Будучи по должности в деревне Стрежине священник Василий Дмитриев в пьяном образе имел на себе дароносицу и действительно бил Чернышецкую. Прибежали мы на ее голос. Кричала она: «Не дайте, отец диакон и Амос, меня священнику убить до смерти!» На оный крик прибежав, мы увидели ее лежащую, простоволосую, разбитую в кровь. Нос, губы и зубы разбиты (из коих один тут же выбил). И еще при нас будучи, он несколько раз ее ударил. Мы ее отняли, а крестьянская жена повела ее Чернышецкую без памяти в сказанную деревню. А после мы пошли в другую деревню и более ничего не видали.
В ходе следственных действий Духовной Консистории и после допроса Василия Дмитриева, в котором он заявил, что дьякона и дьячка при происшествии не было вовсе, в Череменецкое духовное правление (в заказе которого находился Доложский погост) был послан приказ допросить Ивана Лукина и Амоса Васильева с целью выяснить, почему и с каким намерением они дали заочное свидетельство Чернышецкой, если их не было на месте преступления? А, ежели, напротив, окажется, что они являются реальными свидетелями, то велеть им утвердить показания неоспоримым доказательством под присягой.
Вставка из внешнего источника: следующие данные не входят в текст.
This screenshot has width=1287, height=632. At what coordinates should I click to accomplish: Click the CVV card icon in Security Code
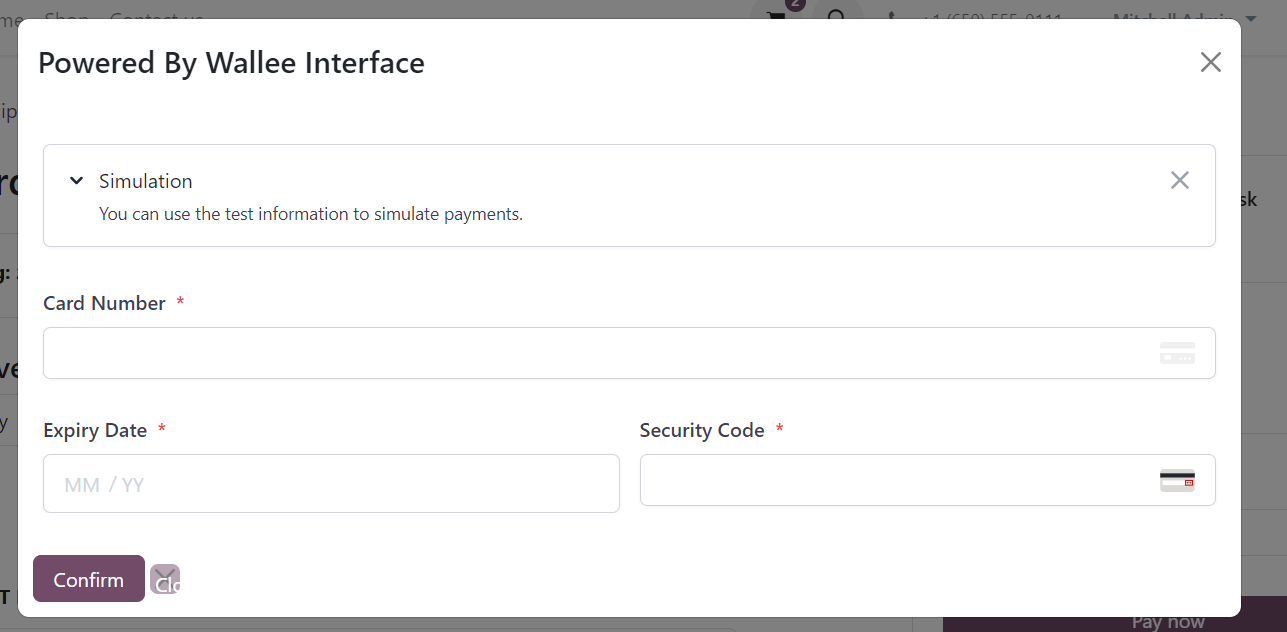coord(1177,480)
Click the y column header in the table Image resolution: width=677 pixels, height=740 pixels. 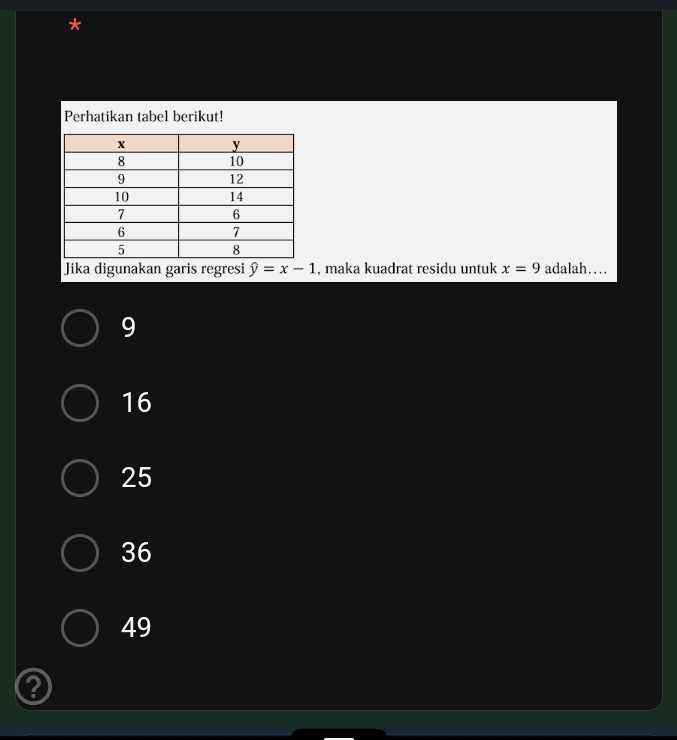point(236,143)
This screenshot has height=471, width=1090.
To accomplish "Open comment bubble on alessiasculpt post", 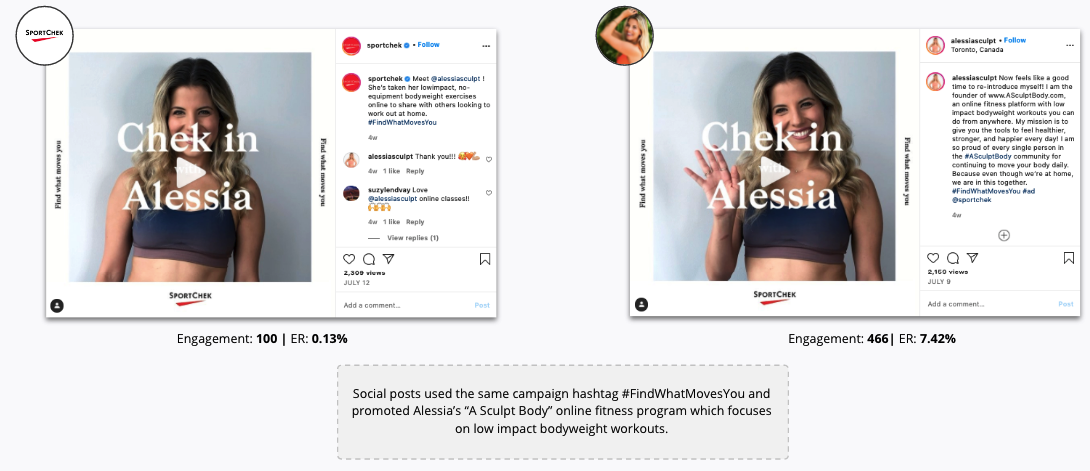I will pyautogui.click(x=953, y=258).
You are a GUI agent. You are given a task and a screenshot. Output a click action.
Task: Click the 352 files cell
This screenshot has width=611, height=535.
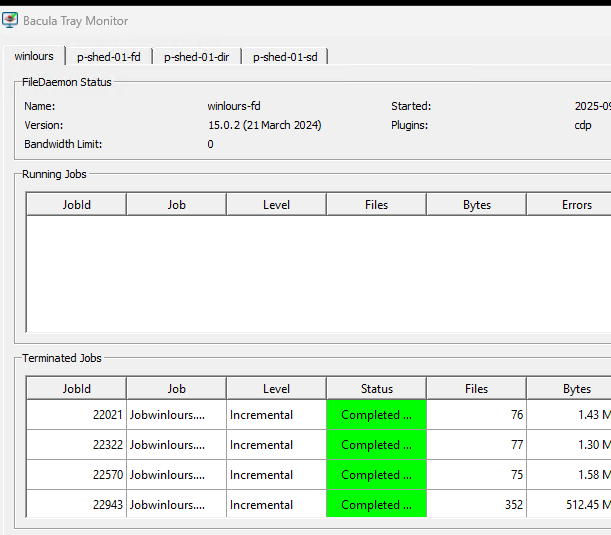(476, 505)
В конце ноября 1792 года Лукин и Амос под присягой представили следующую, слегка отличающуюся от прежнего свидетельства, картину:
Были мы втроем [дьякон, дьячок и священник] в той приходской деревне Стрежине для отправления празднуемому Святителю Николаю Чудотворцу молебствия. Остановились в доме крестьянина той деревни Петра Григорьева. [Ага! Квасили вместе!]
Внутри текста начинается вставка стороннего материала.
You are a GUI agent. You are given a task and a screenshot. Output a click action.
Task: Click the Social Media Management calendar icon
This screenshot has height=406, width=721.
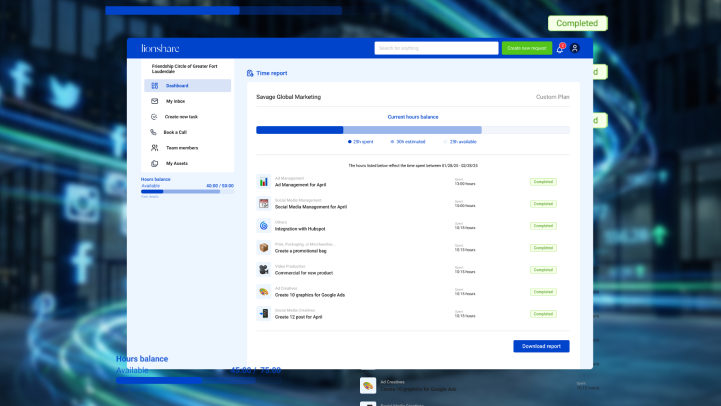263,204
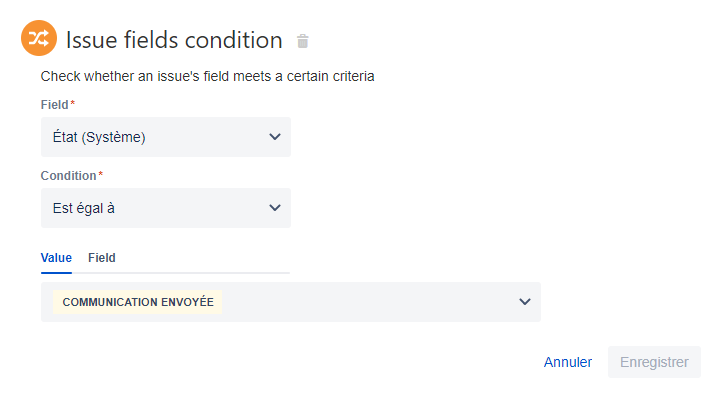This screenshot has height=414, width=702.
Task: Click the Enregistrer button
Action: [x=654, y=362]
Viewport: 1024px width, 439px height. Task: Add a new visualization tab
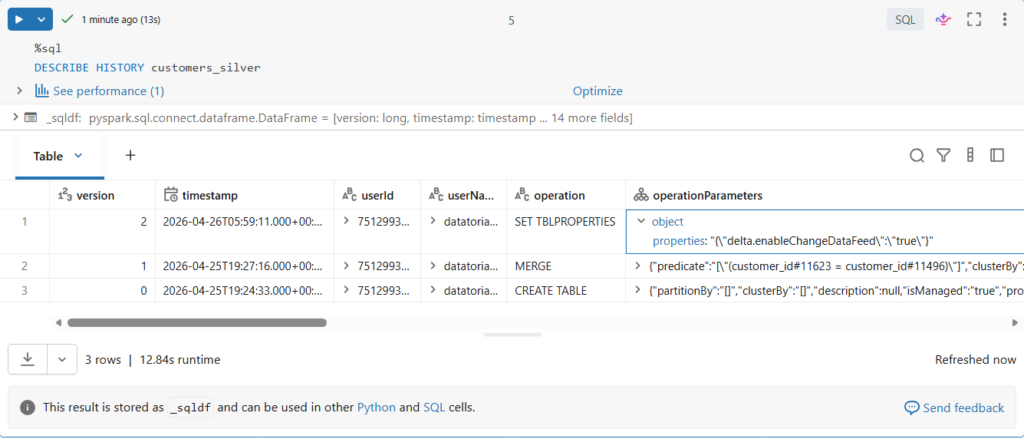130,155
Тут пришел крестьянин деревни Руска Иван Корнильев и позвал священника для крещения своего младенца. Дмитриев уехал, а мы поостались в доме [квасить дальше]. Через некоторое время услышав шум, мы выскочили на улицу и увидели в конце деревни лежащую на земле Чернышецкую, а над ней стоящего, но не бьющего, оного священника. Увидев нас, она закричала с просьбою об отнятии ее от священника. Подбежав, мы ее отняли. Но она, Чернышецкая, начала бранить Дмитриева, приговаривая: «Этак делают разбойники, а не священники!» За что священник, не стерпев таковых слов, при них, дьяконе и дьячке, имея на себе дароносицу, ударил ту Чернышецкую два раза рукой в голову, у коей подлинно из носа и из губы кровь течение имела. Находилась она, Чернышецкая, простоволосая, а от выбития его, священника, у нее зуб выпал. И пошла та Чернышецкая, по отнятии, сама собою, то есть в памяти, еще с крестьянской женой Екатериной Ивановой в ту же деревню. Пьяною же она, Чернышецкая, не запримечена, а священник точно был пьян [еще бы им не знать – пили-то вместе!]. В этом, действительно, ей Чернышецкой от нас, диакона и дьячка, свидетельство было дано. А от чего сначала у него, священника, таковая драка и шумство произошли, по небытности при том, мы не знаем.
Заметим, что первоначальное Свидельство похоже больше на донос, или, по крайней мере, на оговор, без всяких попыток спасти честь мундира или их товарища по цеху. Написано явно со слов Чернышецкой, так как используются те же слова и обороты, что и в ее Прошении. Еще некоторые особенности:
- Неясно, все же, когда выпал пресловутый выбитый зуб у Чернышецкой: до их появления на месте избиения или после? Да и был ли (в смысле, выпал) зуб вообще?
- В свидельстве указано, что после драки дворянка пошла в деревню «без памяти» (явно со слов самой Чернышецкой), а в допросе показано, что она пошла «сама собою, то есть в памяти». (Непонятно, правда, почему это обстоятельство отмечается специально? Видимо, для оценки степени ущерба: отбил или не отбил ей Дмитриев «чувства памяти». Заодно проверяется и правдивость показаний самой Марины Прокофьевой.)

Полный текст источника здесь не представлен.